# Windowcovers? For my Maxima..



## SwedMaxima94 (Aug 22, 2004)

Hi!

Where can I buy(I dont know the english namn of it, but the cover you can have around the sidewindow to provide draft)? I have a 3 gen Maxima.

regards


----------



## MyGreenMax94 (Dec 17, 2005)

They are commonly referred to as wind deflectors...

Here is a place that sells them...

http://underbid.com/action/display/item/865680/sku/Ventshade 4pc Ventvi.html


----------



## SwedMaxima94 (Aug 22, 2004)

Thx.. is underbid like ebay?

You don't know any company (not an auctionsite) that sells the product?


----------



## MyGreenMax94 (Dec 17, 2005)

SwedMaxima94 said:


> Thx.. is underbid like ebay?
> 
> You don't know any company (not an auctionsite) that sells the product?

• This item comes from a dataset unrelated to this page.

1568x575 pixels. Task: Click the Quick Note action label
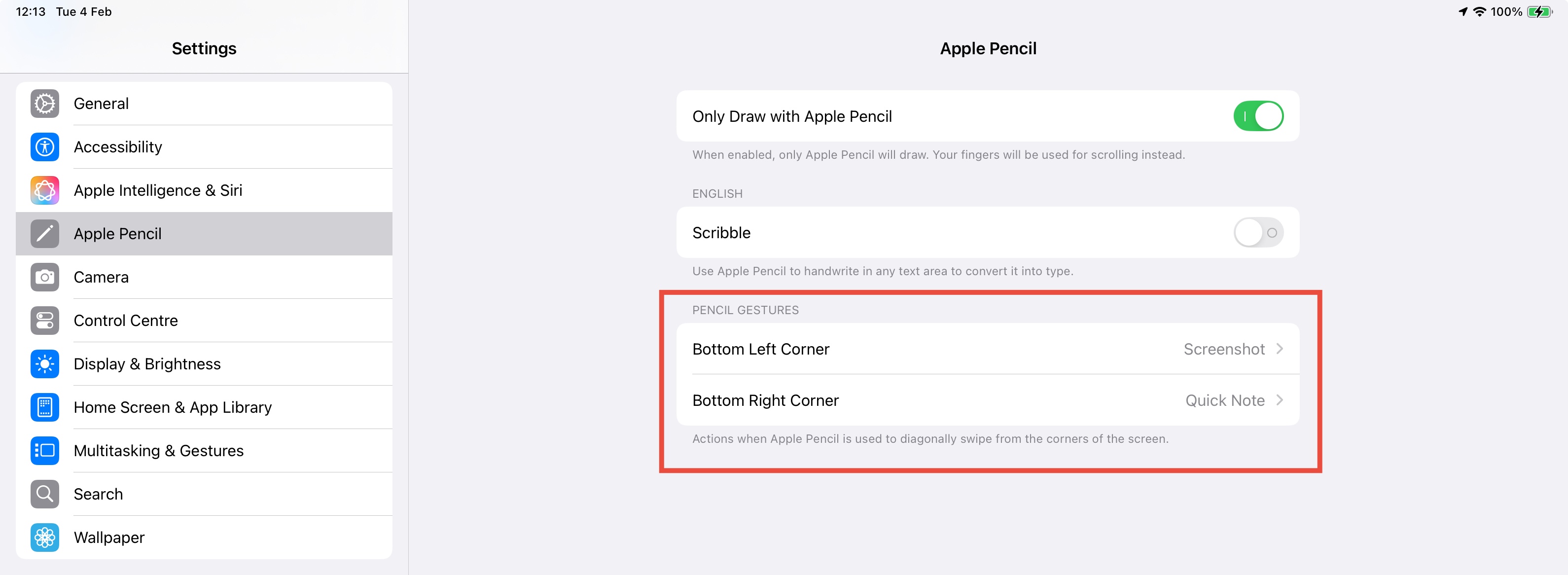pos(1224,400)
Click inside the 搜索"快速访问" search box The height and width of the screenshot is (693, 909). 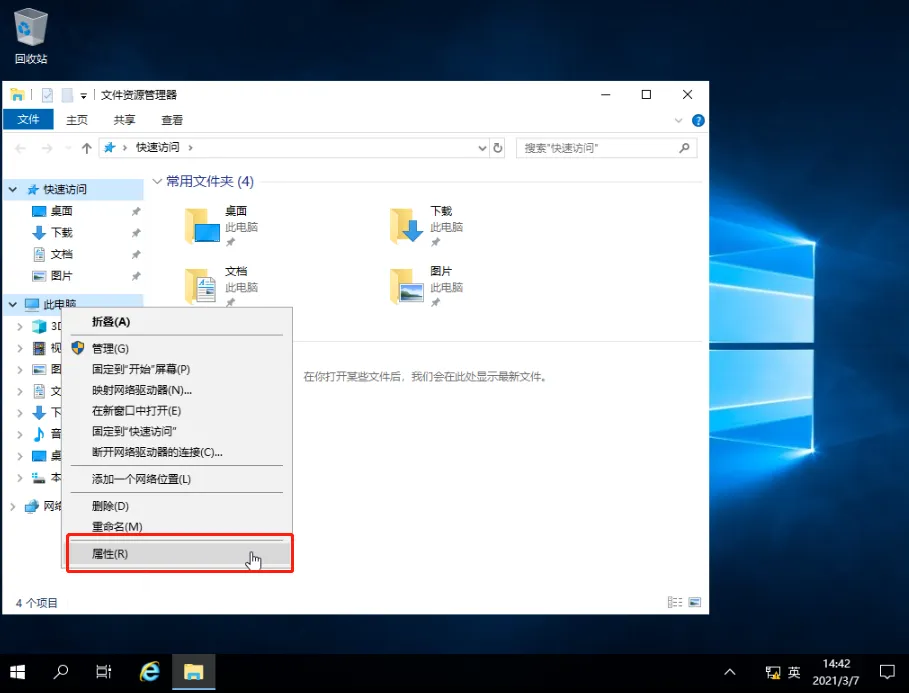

Underbid is a company that sells their product on ebay,and directly through their website...


----------



## SwedMaxima94 (Aug 22, 2004)

Ok.. I mailed them and they don't ship outside US :/

Any other?


----------



## MyGreenMax94 (Dec 17, 2005)

SwedMaxima94 said:


> Ok.. I mailed them and they don't ship outside US :/
> 
> Any other?


I am not sure if they ship out of the country.. 

http://www.autoaccessconnect.com/niscartrucan.html


----------